== TASK ==
Scan the listing and copy each line where the word "agent" is present.

== TASK MATERIAL ==

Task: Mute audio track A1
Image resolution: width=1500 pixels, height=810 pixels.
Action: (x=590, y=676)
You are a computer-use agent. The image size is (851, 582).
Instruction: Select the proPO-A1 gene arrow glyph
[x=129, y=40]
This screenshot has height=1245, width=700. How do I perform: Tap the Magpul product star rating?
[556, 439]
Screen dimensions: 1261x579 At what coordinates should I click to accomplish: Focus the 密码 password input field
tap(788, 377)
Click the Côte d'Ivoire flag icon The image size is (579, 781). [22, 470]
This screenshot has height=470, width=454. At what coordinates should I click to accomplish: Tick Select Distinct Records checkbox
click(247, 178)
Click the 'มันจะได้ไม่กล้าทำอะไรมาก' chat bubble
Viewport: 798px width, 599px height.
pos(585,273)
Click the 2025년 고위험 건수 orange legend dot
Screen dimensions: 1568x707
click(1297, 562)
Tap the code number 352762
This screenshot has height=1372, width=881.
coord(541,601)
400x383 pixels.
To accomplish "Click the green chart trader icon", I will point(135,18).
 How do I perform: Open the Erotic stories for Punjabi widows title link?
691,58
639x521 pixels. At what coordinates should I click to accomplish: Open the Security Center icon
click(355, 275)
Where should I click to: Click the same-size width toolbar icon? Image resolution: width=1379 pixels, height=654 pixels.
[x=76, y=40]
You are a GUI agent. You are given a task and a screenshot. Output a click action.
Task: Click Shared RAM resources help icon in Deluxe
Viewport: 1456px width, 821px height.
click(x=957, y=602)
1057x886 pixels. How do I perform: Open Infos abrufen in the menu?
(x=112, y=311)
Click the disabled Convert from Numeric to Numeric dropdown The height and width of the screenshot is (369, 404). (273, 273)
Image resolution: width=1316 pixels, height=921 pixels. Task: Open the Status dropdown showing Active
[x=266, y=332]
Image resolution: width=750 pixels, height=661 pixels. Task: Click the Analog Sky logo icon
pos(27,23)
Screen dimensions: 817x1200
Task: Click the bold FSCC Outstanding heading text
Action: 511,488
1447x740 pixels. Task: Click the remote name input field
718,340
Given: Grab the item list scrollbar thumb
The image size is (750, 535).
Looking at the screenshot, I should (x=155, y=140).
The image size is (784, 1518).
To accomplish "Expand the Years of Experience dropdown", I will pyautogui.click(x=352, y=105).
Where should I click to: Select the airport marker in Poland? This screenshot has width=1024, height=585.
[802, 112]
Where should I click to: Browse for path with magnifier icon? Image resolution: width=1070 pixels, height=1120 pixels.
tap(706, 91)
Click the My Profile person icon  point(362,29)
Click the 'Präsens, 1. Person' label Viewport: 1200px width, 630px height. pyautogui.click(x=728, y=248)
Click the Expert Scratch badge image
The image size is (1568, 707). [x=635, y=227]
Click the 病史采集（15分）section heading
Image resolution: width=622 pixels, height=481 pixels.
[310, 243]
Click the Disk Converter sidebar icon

== TASK OUTPUT ==
You are a computer-use agent. The image size is (851, 582).
You are a GUI agent. You are given a task and a screenshot. Output a click action.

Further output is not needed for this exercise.